# Directions for this task
In this exercise, print only the lines from the line with "Given: Click the 确定 button to confirm" to the last line of the data below, inclusive. Any pictures should be left out.

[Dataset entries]
=-=-=-=-=

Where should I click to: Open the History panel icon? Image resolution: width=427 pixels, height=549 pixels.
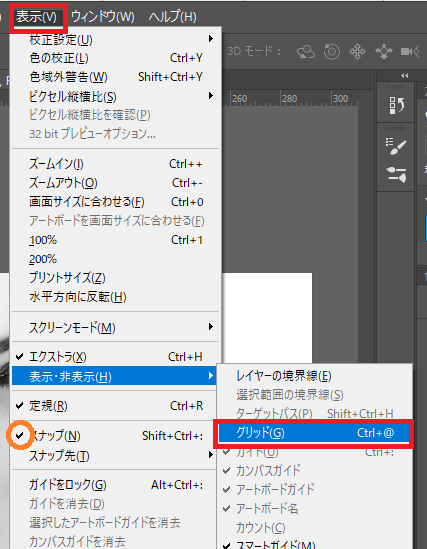click(x=397, y=105)
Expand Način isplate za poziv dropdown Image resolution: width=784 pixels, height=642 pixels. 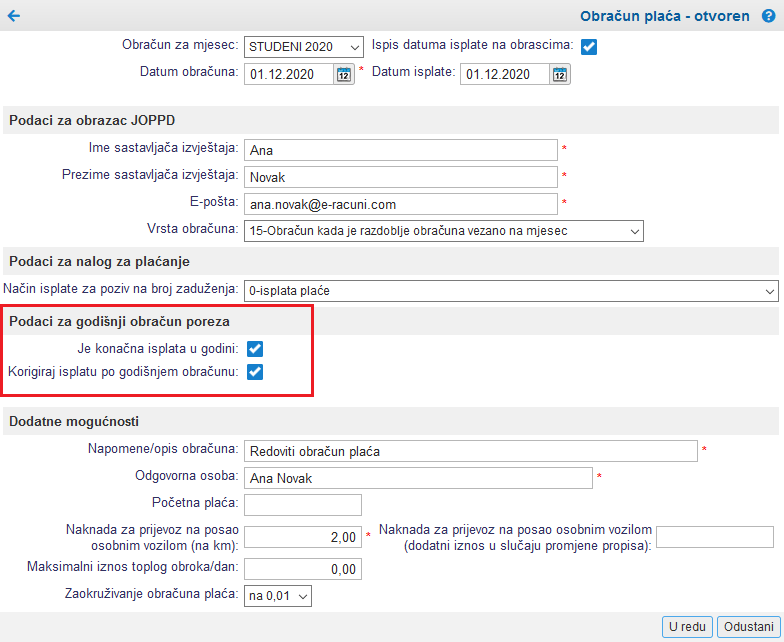511,291
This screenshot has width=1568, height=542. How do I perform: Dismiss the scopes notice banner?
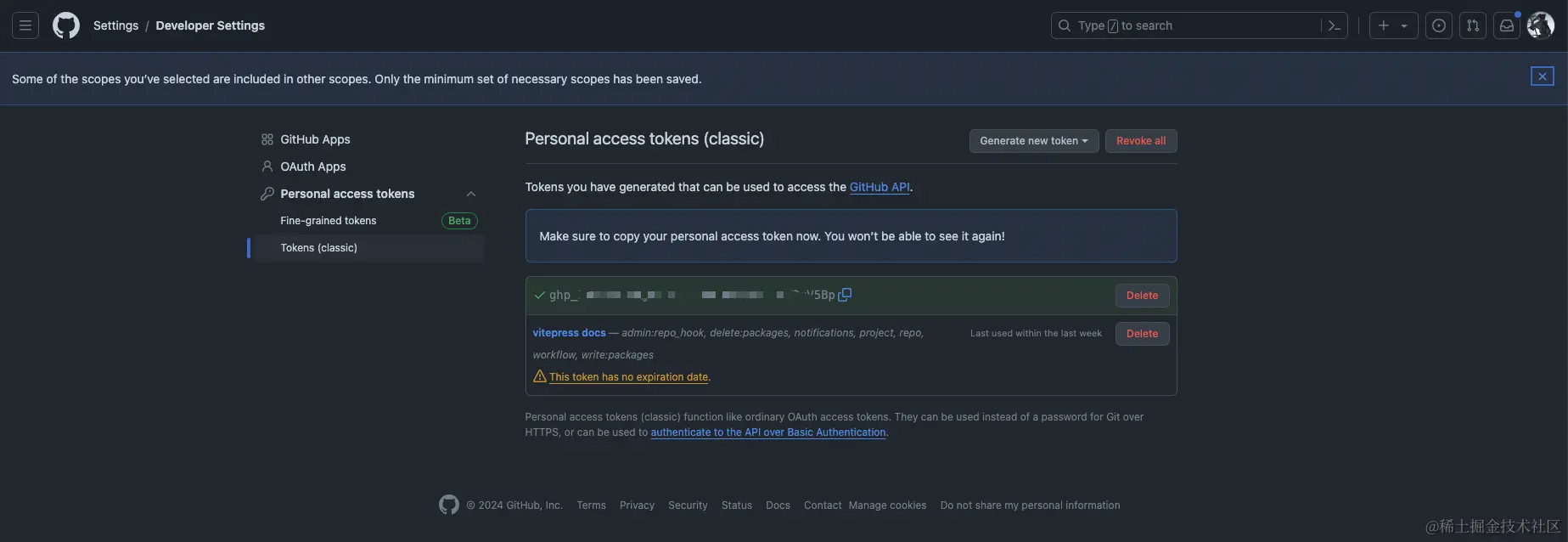tap(1542, 76)
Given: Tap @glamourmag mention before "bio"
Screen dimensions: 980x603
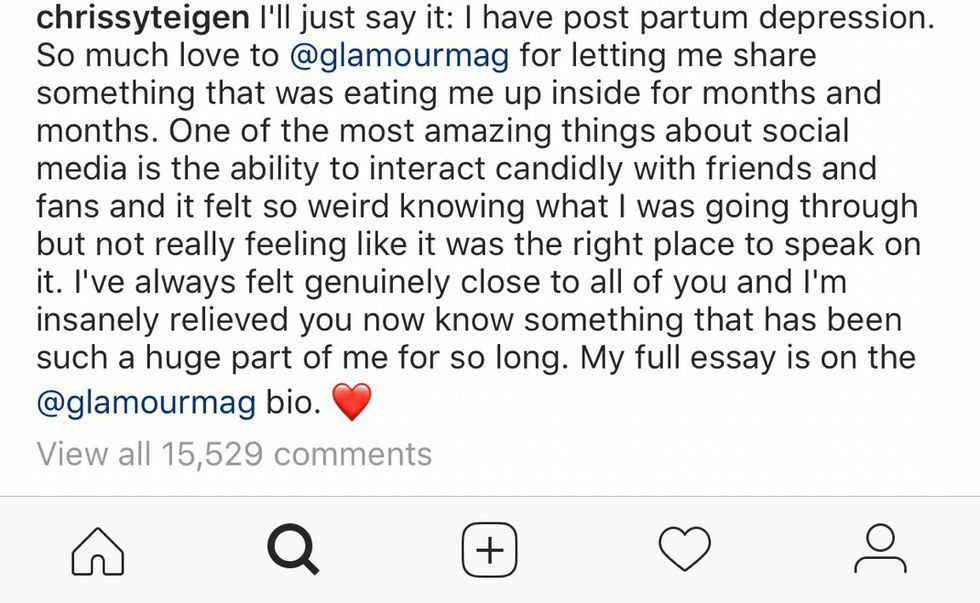Looking at the screenshot, I should (135, 404).
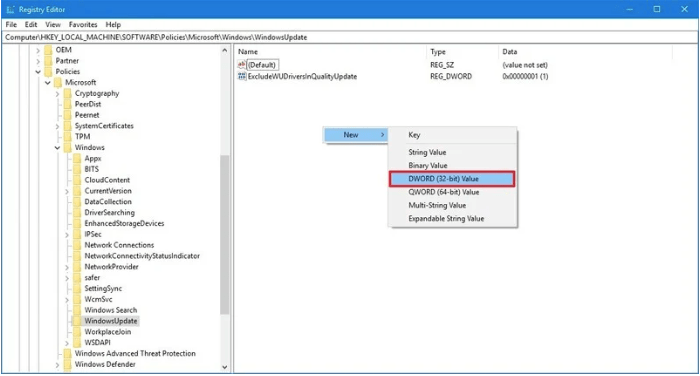The width and height of the screenshot is (700, 376).
Task: Choose DWORD (32-bit) Value
Action: pos(452,179)
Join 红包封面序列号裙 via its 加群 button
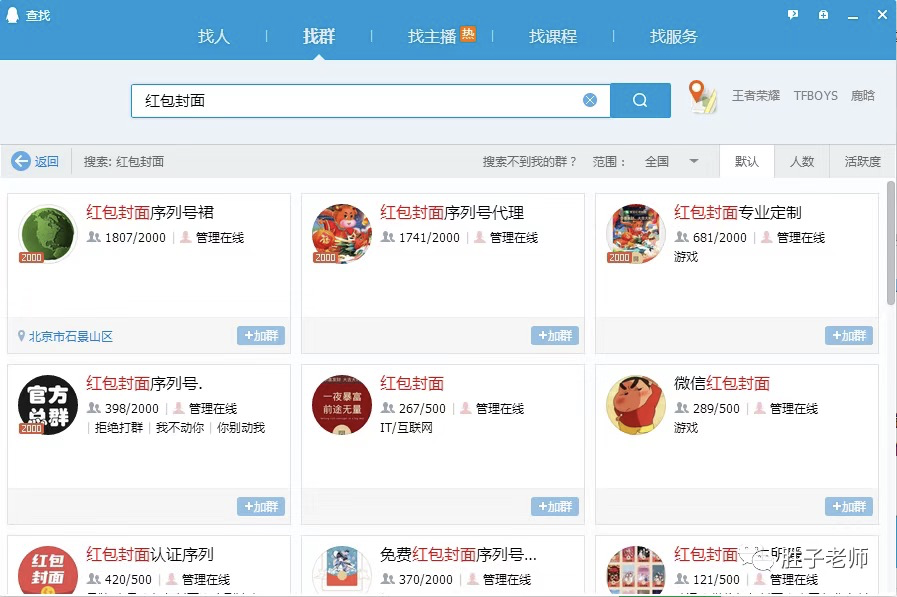This screenshot has width=897, height=597. click(x=261, y=337)
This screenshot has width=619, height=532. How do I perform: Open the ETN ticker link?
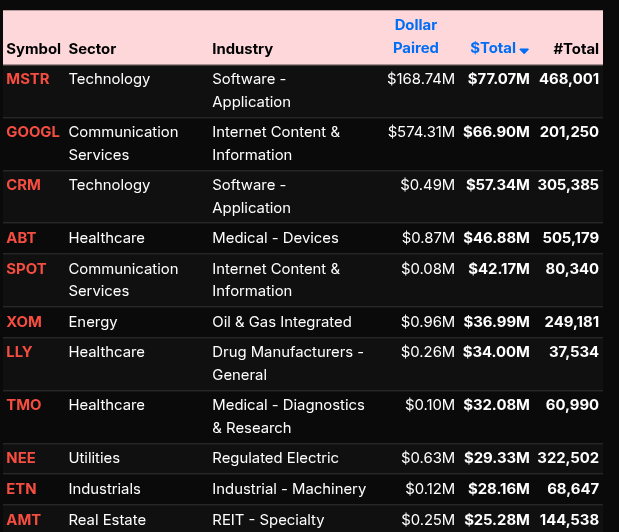21,489

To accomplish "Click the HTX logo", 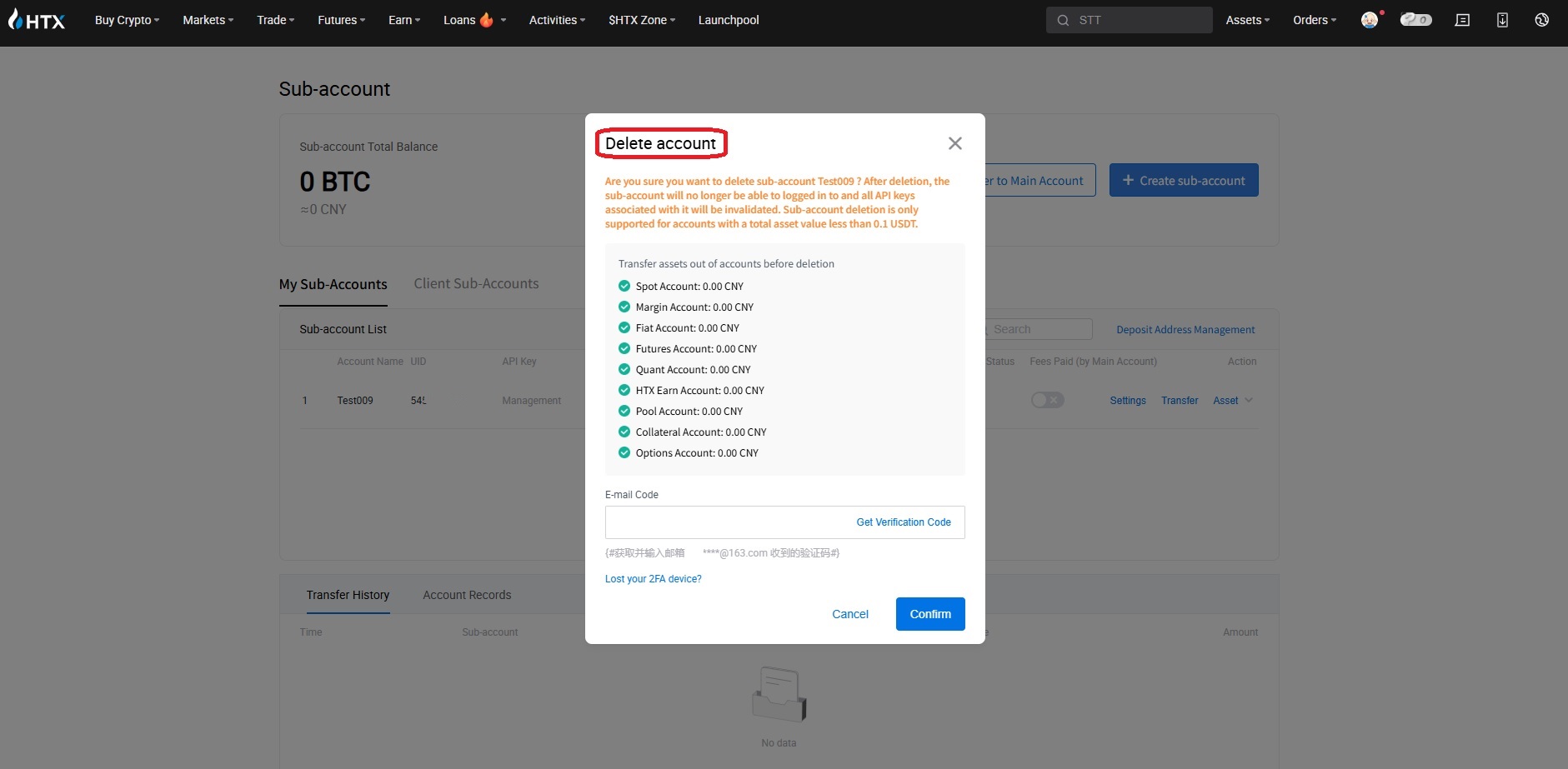I will [x=37, y=20].
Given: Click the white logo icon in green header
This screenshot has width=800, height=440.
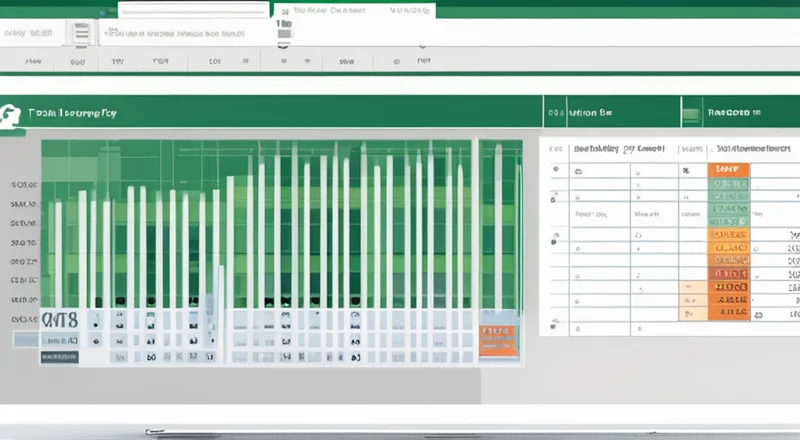Looking at the screenshot, I should 12,113.
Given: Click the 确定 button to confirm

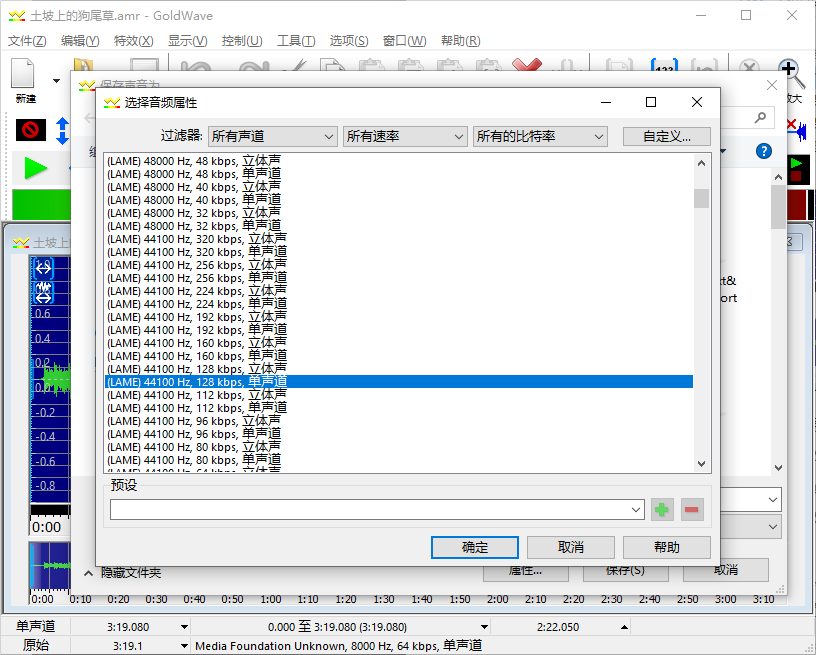Looking at the screenshot, I should click(x=474, y=547).
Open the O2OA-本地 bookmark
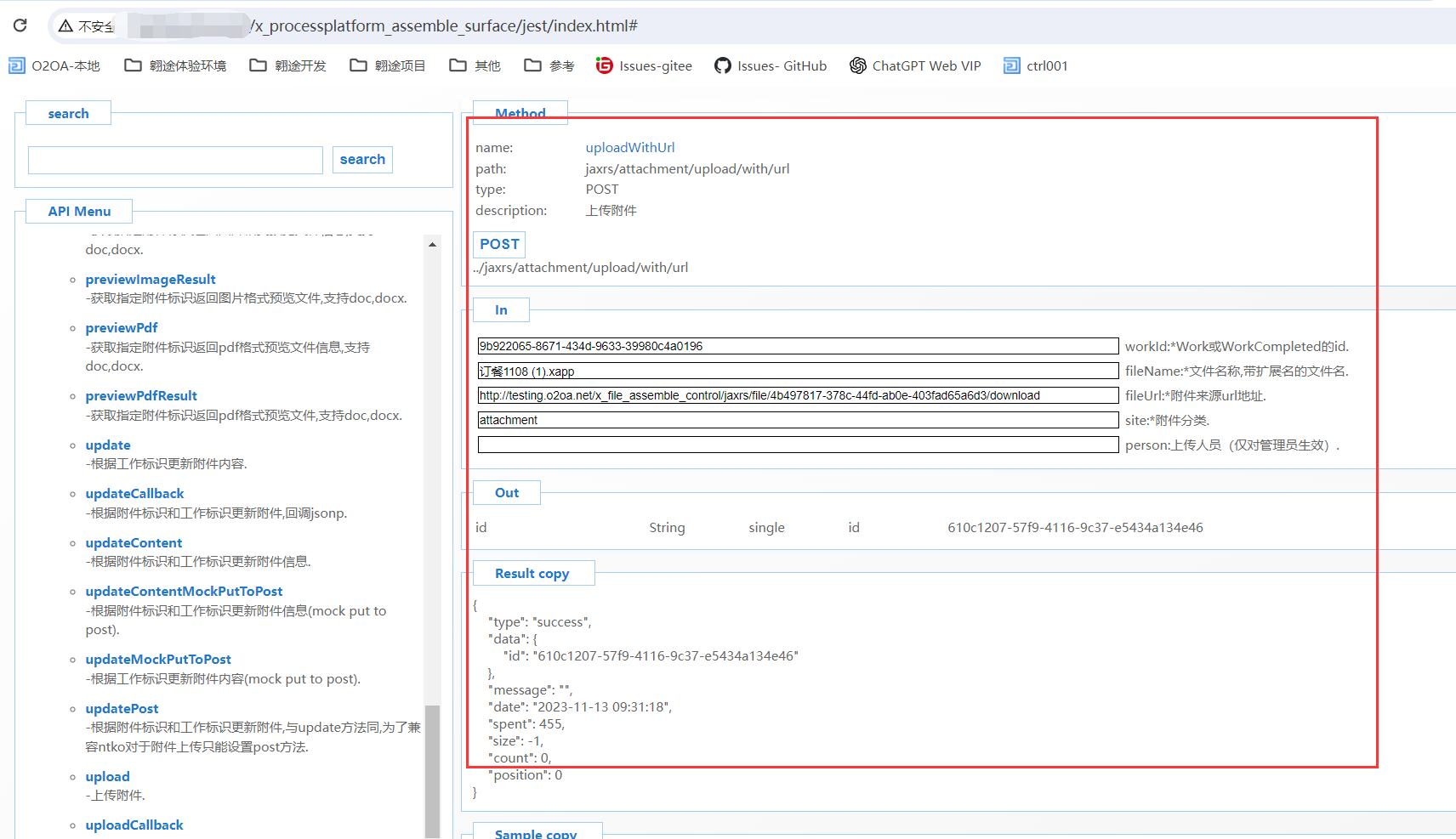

=-=-=-=-=

# Answer section
Given: Click the 确定 button to confirm

Looking at the screenshot, I should click(x=474, y=547).
Open the O2OA-本地 bookmark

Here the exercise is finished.